O governador Agnelo Queiroz está matutando no melhor estilo baiano, como chamar o presidente da Codeplan, delegado Miguel Lucena, e atribuir-lhe uma nova e espinhosa missão: acabar com a central de boatos que alimenta uma rede de intrigas que espalha seus tentáculos pelos mais diferentes órgãos do Governo do Distrito Federal.
A preocupação de Agnelo, manifestada a este blogueiro no sábado 23 por gente que priva da intimidade do governador, veio a propósito de uma nota postada no blog do jornalista Carlos Honorato, sobre a existência de uma suposta quadrilha virtual que tem espalhado pânico em diferentes áreas, tendo a internet como instrumento.
Mas, por que entregar missão tão delicada ao delegado Miguel Lucena?
- É porque o presidente da Codeplan, policial de carreira, foi chefe do Serviço de Informações da Polícia Civil nos governos de José Roberto Arruda e Rogério Rosso. Consequentemente, ele conhece os labirintos onde se originam as intrigas; o delegado é um profundo conhecedor da rede virtual, onde transita até com certa facilidade, responde o interlocutor do blog.
O que o governador pretende - e tem certeza que Miguel Lucena vai cumprir a tarefa satisfatoriamente - é acabar com uma espécie de Doi-Codi encravado nos calabouços palacianos. É descobrir gente que transita livremente pelo próprio Buriti, levando e trazendo recados, distilando veneno e alimentando o fogo amigo que afasta, num clima permanente de animosidade, secretários de deputados, dirigentes de órgãos de presidentes de estatais, e Agnelo dos seus subordinados.
O pior é que, na maioria das vezes, esse Destacamento de Operações de Informações se utiliza de jornalistas inexperientes para difundir mentiras, quando não verdades ínfimas que não mereceriam o destaque que lhes é atribuído.
Agnelo não admite que roupa suja se lave fora do governo, enfatiza esse interlocutor. E cita, a título de ilustração, a postagem de Honorato, que lembra "calúnias" contra os deputados Chico Leite e Chico Vigilante, dois petistas que teoricamente respeitam o governador, mas cujas imagens são "vendidas" ao público externo de maneira diferente.
O interlocutor, com quem este blogueiro conversou longamente, discorda apenas da localização geográfica do Doi palaciano. E, ao contrário do que revela o blog de Carlos Honorato, suas entranhas não estariam na Câmara Legislativa, muito menos em órgãos distintos do governo. "É coisa bem próxima ao Buriti, nas imediações do anexo", se arvora a dizer, assumindo a condição de testemunha ocular de um e-email gerado no seio do oficioso Departamento de Operações e Informações.

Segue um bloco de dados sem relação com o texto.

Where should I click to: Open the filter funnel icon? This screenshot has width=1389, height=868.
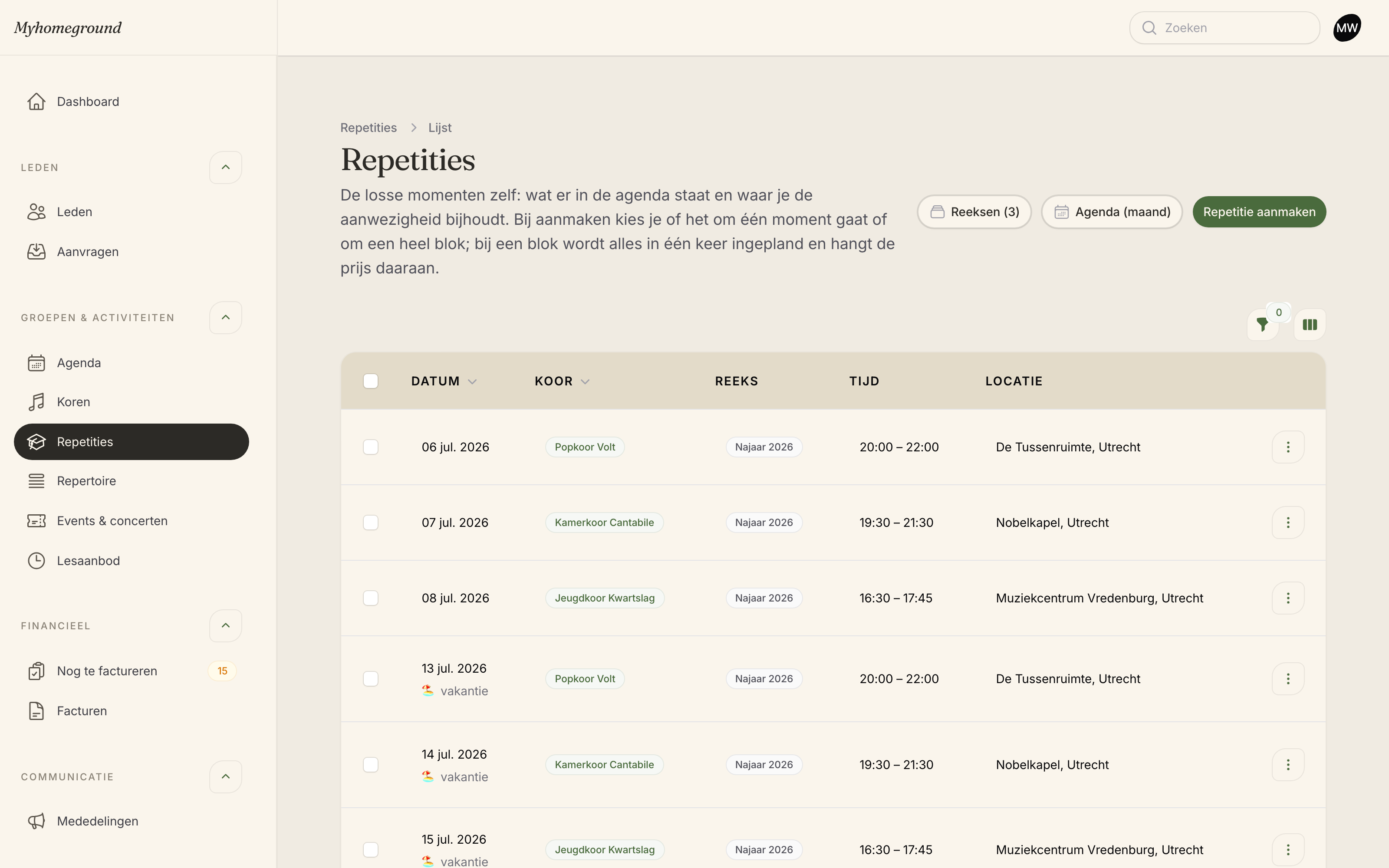click(x=1262, y=324)
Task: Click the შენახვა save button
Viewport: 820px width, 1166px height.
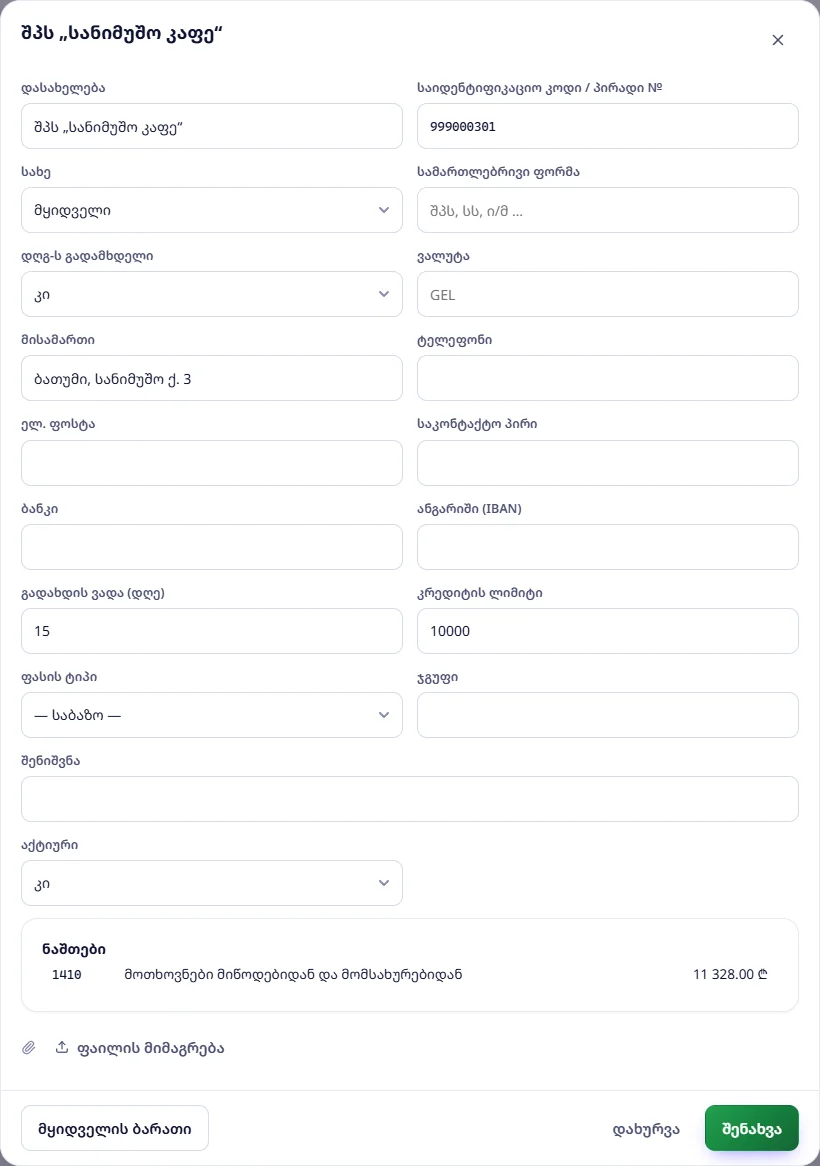Action: point(752,1128)
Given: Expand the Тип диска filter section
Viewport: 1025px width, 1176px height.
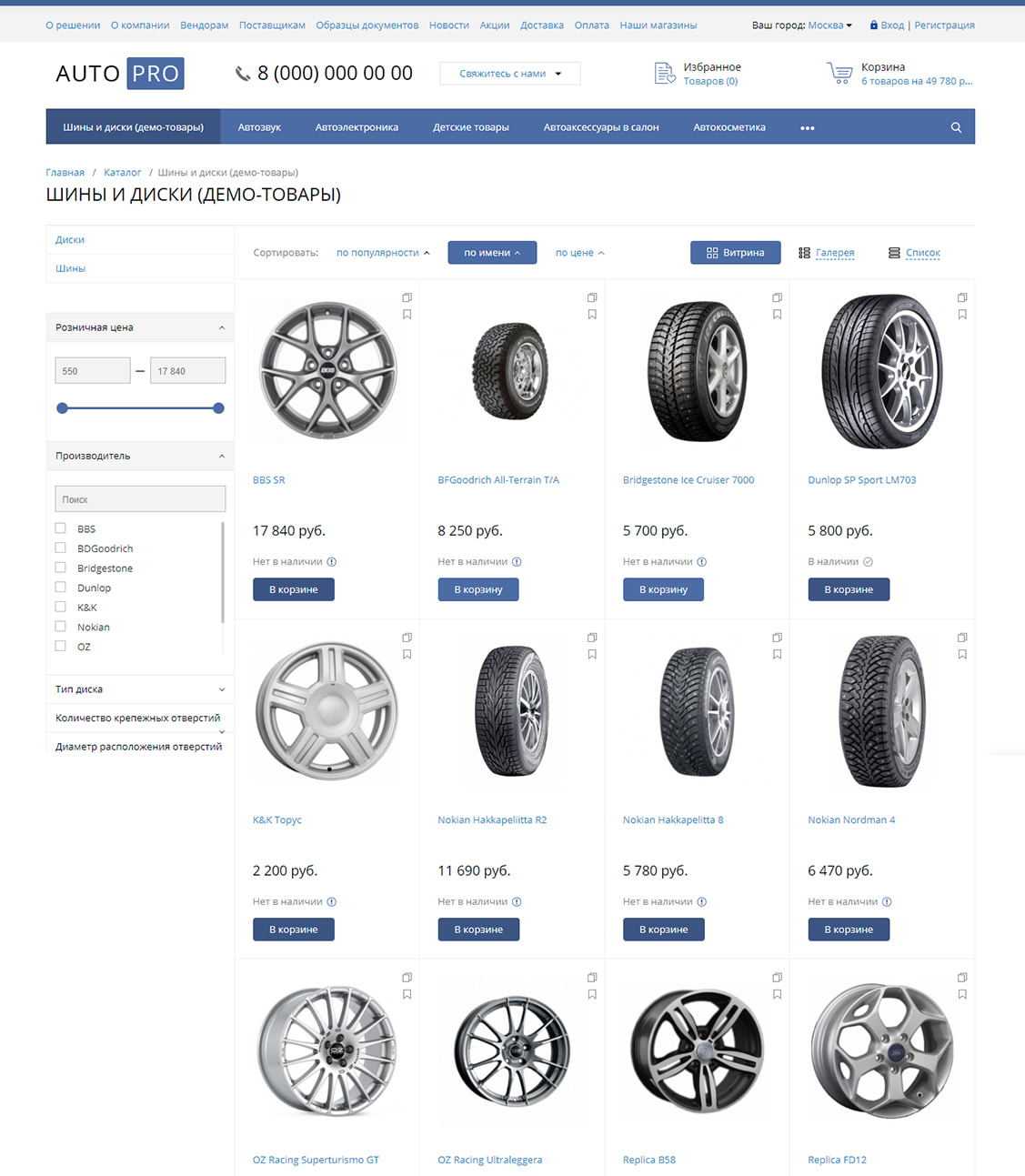Looking at the screenshot, I should [x=139, y=689].
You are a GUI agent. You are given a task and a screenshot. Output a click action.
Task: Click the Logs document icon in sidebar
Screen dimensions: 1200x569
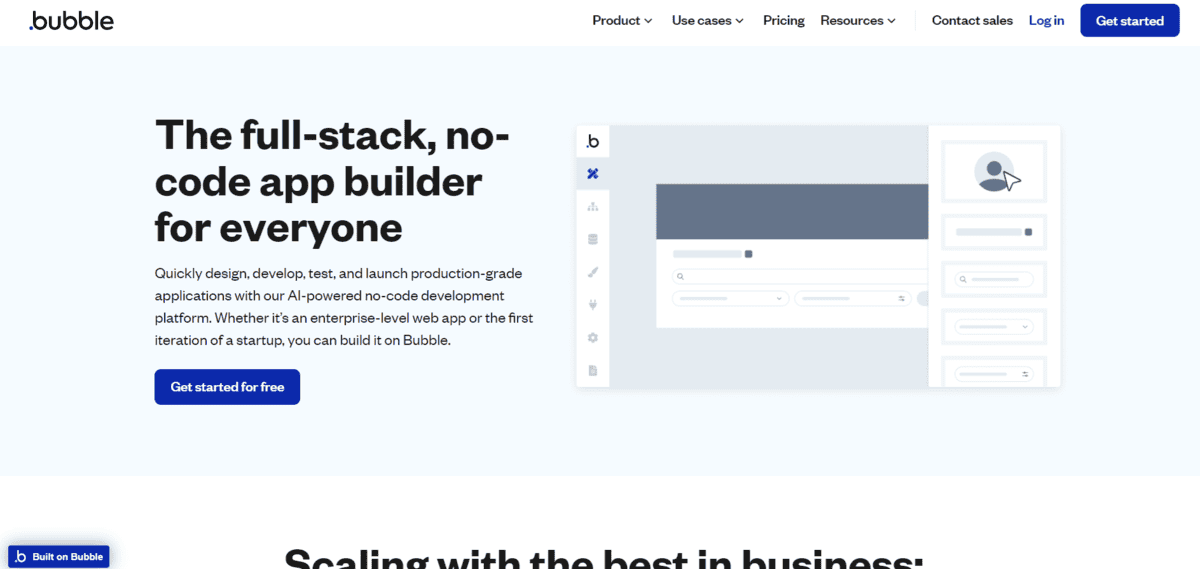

- O Miguel, por sua experiência, sabe onde achar o fio da meada. Ninguém melhor do que ele para acabar com essa onda de denuncismo", enfatiza o interlocutor de Agnelo, cofiando um espesso e bem desenhado cavanhaque. E encerra, como quem fecha a porta do DOI para abrir a do Codi (Centro de Operações de Defesa Interna): "Na pior das hipóteses, como ontem, cortaremos hoje a língua de quem fala apenas para intrigar".
Os Doi-Codi, para quem não se recorda, eram órgãos de inteligência e repressão dos governos de Castelo Branco, Costa e Silva, Médici, Geisel, Figueiredo. Coisa suja, que tolhia liberdade, difamava, investigava e manchava a vida de inocentes.
Talvez por isso, e por ser o presidente da Codeplan ligado à área de informação e contra-informação, que Agnelo tenha decidido confiar esse trabalho a Miguel Lucena.